PORTLAND -- Teenagers don't hear as well as they used to, according to a national study, but there are things that can be done to try and protect them from further hearing loss.
A report published in the Journal of the American Medical Association suggested 1 in 5 adolescents have some hearing loss. That's up 30% since the last survey 15 years ago. The study didn't give a reason. But many doctors said they believe noise exposure was to blame.
"About 5.2 million kids in the United States, 12% have hearing loss that looks like it could be attributed completely to noise," said Dr. William Martin, the Director of the Dangerous Decibel Program at OHSU.
Martin said most teenagers don't notice hearing loss right away. But cumulative damage can cause big problems later in life.
"If we have young people exposing themselves to sounds of any kind, including continuous music at loud levels, by the time they're 30 they'll have the ears of a 60 year old," Martin said.
Martin said portable music players are perfectly safe. But when played at a high volume for a long period of time, they can damage tiny hair bundles deep within our ears. Once the hairs are damaged, some permanent hearing loss typically follows. But bottom line, teenagers love loud music, whether on the radio, at a rock concert on in an iPod.

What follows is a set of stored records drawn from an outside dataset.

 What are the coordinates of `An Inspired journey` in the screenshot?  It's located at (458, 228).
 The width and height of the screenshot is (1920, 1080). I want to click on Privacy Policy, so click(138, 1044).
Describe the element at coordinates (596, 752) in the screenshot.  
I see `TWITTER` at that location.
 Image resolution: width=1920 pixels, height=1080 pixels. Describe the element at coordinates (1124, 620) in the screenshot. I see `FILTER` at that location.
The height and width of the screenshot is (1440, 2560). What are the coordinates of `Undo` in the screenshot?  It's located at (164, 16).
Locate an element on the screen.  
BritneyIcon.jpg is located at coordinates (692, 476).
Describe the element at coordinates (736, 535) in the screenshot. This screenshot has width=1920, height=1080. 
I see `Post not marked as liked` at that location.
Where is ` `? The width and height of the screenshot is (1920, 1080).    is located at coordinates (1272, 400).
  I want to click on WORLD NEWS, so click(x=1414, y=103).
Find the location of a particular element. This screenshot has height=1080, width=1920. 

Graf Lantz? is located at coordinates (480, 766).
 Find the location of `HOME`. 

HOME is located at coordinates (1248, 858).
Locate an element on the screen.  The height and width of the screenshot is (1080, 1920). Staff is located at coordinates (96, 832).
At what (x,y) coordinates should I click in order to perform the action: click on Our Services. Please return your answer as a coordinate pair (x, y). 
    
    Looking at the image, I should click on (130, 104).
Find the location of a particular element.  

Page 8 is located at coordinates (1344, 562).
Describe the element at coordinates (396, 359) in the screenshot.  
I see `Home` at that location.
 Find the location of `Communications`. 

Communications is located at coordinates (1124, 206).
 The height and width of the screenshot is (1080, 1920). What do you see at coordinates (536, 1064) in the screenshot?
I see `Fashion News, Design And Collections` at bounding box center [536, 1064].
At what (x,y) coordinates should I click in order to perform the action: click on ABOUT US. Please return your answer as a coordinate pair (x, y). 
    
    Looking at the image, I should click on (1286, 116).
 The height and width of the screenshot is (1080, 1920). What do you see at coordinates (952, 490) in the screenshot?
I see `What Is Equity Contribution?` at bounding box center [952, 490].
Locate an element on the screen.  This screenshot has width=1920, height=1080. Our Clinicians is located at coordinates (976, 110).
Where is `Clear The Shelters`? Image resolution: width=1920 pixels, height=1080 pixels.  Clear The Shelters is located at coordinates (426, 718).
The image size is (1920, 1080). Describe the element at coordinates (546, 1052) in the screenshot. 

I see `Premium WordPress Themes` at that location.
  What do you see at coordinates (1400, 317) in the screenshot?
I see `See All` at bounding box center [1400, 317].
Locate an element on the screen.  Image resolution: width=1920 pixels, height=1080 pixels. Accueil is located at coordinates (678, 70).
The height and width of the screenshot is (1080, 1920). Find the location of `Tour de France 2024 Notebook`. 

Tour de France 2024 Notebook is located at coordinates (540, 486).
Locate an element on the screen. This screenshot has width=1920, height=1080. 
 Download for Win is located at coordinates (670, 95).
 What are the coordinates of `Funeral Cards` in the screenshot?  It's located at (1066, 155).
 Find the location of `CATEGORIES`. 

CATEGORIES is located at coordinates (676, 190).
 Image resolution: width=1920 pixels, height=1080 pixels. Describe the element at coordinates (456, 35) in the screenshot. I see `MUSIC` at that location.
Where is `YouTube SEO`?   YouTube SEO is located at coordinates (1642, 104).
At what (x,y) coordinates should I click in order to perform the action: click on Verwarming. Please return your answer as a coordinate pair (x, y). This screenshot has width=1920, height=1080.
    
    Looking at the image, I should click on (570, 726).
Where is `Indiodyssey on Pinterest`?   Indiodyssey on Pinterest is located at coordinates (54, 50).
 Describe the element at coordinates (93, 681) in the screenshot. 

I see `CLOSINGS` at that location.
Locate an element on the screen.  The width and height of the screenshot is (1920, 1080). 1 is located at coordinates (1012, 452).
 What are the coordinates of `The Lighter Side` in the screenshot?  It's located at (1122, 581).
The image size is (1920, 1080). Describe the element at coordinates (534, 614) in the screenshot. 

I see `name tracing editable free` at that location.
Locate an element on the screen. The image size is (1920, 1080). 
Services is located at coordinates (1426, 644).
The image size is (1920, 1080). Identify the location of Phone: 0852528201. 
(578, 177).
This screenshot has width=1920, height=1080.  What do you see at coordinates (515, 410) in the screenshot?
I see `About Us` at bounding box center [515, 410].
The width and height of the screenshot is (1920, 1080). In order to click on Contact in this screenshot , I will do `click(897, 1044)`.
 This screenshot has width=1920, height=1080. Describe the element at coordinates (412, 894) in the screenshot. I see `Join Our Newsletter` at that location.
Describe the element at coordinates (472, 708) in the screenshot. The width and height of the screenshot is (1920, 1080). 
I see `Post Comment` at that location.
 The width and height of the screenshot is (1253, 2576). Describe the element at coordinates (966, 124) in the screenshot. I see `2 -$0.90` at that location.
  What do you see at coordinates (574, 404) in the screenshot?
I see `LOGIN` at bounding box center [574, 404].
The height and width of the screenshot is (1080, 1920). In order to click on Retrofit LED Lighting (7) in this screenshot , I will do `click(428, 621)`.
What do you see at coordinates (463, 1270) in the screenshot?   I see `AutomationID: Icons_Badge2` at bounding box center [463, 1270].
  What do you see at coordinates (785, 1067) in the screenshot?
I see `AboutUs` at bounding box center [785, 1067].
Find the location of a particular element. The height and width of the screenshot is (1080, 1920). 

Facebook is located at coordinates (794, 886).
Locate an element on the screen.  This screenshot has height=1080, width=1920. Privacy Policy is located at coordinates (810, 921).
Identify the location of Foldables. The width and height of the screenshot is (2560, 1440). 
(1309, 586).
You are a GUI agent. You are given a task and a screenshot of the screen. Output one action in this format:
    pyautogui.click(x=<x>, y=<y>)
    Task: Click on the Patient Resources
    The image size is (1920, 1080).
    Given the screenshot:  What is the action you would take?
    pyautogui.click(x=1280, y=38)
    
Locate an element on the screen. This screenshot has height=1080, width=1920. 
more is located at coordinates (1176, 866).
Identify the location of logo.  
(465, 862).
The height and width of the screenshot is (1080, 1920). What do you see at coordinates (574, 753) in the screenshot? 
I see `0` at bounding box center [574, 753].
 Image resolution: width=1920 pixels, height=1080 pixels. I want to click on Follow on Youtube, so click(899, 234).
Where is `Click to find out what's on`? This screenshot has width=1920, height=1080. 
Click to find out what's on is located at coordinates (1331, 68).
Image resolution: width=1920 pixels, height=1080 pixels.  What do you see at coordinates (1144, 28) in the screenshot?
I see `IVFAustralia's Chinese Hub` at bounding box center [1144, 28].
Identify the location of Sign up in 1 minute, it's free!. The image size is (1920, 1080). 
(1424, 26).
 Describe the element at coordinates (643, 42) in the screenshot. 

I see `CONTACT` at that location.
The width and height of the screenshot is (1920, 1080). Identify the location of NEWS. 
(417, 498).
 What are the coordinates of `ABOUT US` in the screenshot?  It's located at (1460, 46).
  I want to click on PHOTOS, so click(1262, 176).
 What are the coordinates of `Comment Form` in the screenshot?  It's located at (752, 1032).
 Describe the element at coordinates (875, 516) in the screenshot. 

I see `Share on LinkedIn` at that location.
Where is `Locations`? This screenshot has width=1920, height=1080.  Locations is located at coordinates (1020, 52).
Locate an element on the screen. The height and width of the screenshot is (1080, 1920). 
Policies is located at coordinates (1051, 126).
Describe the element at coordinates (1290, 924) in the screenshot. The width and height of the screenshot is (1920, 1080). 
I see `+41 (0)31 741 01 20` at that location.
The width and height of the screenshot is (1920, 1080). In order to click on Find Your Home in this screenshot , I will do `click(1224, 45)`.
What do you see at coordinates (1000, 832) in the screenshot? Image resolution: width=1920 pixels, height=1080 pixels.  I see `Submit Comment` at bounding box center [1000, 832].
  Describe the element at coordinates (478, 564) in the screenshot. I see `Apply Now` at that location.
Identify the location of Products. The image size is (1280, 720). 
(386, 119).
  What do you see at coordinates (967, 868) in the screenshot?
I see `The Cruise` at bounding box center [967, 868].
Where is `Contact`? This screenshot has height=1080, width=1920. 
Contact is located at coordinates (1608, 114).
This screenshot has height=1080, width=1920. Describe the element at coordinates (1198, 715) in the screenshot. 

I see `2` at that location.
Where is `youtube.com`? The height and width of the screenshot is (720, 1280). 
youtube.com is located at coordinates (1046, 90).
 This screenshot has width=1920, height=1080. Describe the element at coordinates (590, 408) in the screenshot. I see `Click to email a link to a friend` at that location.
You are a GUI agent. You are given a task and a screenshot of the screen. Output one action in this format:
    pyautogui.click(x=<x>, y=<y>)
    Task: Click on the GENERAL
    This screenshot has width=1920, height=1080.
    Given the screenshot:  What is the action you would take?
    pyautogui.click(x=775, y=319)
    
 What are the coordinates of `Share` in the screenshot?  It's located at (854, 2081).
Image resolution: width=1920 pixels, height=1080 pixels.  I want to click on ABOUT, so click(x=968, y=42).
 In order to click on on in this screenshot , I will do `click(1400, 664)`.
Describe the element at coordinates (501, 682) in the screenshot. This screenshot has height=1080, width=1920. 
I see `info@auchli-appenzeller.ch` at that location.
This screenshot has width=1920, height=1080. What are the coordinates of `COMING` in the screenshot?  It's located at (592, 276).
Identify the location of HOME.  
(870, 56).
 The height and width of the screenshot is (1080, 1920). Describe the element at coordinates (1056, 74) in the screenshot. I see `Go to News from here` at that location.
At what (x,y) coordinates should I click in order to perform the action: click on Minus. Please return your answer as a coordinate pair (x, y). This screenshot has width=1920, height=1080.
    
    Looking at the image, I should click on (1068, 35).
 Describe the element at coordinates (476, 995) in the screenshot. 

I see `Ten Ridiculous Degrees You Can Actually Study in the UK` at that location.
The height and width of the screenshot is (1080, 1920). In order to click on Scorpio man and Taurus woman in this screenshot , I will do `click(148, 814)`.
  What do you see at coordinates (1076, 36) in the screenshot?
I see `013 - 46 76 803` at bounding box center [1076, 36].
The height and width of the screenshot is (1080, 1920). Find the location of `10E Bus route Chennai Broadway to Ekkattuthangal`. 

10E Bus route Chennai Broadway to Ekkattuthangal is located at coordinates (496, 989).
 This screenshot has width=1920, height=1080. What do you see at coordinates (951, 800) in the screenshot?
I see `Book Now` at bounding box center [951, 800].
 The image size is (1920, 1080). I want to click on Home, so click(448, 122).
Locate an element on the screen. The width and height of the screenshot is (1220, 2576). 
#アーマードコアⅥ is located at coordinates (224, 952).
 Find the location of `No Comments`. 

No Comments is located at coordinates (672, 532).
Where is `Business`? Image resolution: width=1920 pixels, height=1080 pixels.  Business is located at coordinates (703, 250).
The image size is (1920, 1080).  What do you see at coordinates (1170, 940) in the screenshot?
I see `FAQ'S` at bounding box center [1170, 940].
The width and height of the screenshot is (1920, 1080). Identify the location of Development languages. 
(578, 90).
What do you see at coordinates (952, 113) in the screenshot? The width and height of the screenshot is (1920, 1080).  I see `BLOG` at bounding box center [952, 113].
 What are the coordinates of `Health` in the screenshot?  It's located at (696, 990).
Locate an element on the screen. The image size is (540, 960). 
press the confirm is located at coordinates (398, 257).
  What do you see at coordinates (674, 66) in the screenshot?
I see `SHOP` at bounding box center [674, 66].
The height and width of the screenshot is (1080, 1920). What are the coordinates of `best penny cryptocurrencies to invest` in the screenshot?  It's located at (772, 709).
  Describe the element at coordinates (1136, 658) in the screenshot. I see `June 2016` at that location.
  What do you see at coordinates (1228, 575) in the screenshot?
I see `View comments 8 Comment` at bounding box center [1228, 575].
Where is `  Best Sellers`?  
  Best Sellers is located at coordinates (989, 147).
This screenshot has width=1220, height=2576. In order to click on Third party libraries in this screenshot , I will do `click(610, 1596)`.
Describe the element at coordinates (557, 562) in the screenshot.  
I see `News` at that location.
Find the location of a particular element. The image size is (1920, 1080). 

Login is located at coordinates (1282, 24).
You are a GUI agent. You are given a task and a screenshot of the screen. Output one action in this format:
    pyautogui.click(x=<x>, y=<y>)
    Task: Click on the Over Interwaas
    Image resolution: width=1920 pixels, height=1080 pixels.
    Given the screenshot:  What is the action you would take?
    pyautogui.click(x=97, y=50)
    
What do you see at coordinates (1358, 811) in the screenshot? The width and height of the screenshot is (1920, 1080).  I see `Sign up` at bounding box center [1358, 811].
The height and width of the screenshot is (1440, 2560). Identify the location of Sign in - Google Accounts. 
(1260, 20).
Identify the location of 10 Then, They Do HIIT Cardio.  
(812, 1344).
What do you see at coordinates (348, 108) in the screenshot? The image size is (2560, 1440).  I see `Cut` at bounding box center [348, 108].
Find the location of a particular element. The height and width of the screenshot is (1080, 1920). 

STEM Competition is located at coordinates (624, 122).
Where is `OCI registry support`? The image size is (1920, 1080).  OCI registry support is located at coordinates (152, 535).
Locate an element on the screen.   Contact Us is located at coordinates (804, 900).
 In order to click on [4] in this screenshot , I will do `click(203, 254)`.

"Louder is better," said Parker Vaughn, a freshman at Lincoln High School.
KGW Newschannel 8 spoke to several teenagers who noticed slight hearing loss, as a result to constant noise exposure.
"Like right now, my ears sound all foggy and I've noticed more wax in my ears," said Emzy Mulkey, a senior at Lincoln High School.
The solution? Dr. Martin said it's OK to crank up your favorite song. But he said when it's done, bring the volume back down.
"So the louder it is, the much shorter time you have to listen to it safely," Martin said.